▶ _Selected excerpt_
Thunderstruck
w.311 | Buc-ee's, Nuclear Criticality, Aalo, AI ROI, & FWEs
Dear Friends,
It’s been nearly seven years of (almost) weekly writing. The world has changed since then. ‘No one’ really reads long-form content anymore, and yet the quality of writing and reading has never been more important. So, I’m going to evolve the format of this newsletter by integrating all the pieces into a coherent narrative. I’ll experiment for a while and see what clicks. Feedback is always welcome.
With the US hosting the World Cup this summer, it’s hard not to feel pride as foreigners venture between venues and, in doing so, explore the depths of Middle America. And, for those in the know, I also recommend a stop at Buc-ee’s, a gas station chain (whose typical format features 100 pumps) known for its exceptionally clean restrooms, inexpensive Texas fare, and endless swag. True modern Americana.
The visit shown above was a few months ago and my first. It’s everything good about America: Positive, optimistic, welcoming, inclusive, friendly, outgoing. It’s for-profit, enterprising, and well-paying, too. Capitalism works, see?
The US Government (and all of us) notched a win with nuclear.
While AI grabs most of the headlines, one of the massive technology successes of the past two years has been the acceleration of the US nuclear fission industry. When President Trump came into office, he issued a flurry of executive orders to revive the nuclear energy industry, including revamping the approval processes. Without going into minutiae, three of the eleven selected projects are set to meet the July 4th criticality test deadline at Idaho National Labs (INL). The government (DOE, INL, NRC, etc.) has worked promptly and consistently to assure investors and founders of timely, safe regulations and approvals. It’s a blueprint for other areas of American industrialization and innovation.
Aalo Atomics, which I invested in last year on the thesis that AI Needs Nuclear Power Now, received approval this week to test the Aalo-X, a 10 MWe reactor.

▶ _Data listing_
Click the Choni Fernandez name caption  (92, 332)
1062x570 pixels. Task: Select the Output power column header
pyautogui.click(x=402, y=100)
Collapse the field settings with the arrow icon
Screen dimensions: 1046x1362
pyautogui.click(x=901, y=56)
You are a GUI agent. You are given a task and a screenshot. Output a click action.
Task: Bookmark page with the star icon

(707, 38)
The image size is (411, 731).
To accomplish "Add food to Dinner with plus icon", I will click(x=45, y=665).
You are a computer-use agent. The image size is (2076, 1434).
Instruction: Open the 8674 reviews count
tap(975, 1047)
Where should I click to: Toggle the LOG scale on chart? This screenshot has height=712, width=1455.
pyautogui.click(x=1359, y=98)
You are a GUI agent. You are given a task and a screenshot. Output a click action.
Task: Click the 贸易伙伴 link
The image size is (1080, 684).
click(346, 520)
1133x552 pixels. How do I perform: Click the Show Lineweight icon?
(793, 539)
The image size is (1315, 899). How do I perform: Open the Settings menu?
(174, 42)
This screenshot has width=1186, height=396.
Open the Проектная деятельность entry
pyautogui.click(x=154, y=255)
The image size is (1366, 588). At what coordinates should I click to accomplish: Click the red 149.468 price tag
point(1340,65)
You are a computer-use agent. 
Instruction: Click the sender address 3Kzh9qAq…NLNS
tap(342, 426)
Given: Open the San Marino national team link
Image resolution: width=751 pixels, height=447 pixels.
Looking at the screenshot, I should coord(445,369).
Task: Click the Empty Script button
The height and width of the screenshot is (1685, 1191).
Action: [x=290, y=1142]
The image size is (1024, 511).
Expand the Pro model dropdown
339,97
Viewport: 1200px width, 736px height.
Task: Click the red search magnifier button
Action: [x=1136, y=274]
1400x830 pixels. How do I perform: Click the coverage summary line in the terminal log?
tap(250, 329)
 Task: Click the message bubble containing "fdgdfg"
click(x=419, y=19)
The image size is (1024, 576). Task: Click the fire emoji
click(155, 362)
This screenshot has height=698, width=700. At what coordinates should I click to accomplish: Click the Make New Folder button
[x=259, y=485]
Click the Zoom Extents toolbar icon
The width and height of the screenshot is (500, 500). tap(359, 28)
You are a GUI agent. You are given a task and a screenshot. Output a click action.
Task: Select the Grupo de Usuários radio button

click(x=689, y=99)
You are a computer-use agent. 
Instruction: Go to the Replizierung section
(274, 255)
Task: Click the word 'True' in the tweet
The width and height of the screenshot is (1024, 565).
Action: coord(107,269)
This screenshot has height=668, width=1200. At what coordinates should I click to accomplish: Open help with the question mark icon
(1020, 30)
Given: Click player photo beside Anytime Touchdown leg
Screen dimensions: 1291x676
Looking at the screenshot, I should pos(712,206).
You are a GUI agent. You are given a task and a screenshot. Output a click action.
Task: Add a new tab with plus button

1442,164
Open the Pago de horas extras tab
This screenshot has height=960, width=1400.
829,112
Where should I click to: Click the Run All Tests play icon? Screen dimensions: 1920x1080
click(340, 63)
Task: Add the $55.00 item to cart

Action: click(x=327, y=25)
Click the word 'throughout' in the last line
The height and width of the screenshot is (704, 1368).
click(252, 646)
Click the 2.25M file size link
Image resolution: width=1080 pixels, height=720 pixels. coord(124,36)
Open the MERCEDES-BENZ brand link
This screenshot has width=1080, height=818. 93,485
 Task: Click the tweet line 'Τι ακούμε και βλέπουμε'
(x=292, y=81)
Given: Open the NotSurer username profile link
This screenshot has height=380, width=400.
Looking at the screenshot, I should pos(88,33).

▶ _Problems and tasks_
A) Answer these questions from the newsletter, one answer per line, marked the same way:
(i) How many pumps does a typical Buc-ee's feature?
(ii) How many of the eleven selected projects are set to meet the July 4th criticality test deadline?
(iii) What is the rated output of the Aalo-X reactor?
B) Please list every topic named in the header line of the newsletter that begins "w.311".

▶ _Answers for each item_
A)
(i) 100
(ii) Three
(iii) 10 MWe

B)
Buc-ee's
Nuclear Criticality
Aalo
AI ROI
FWEs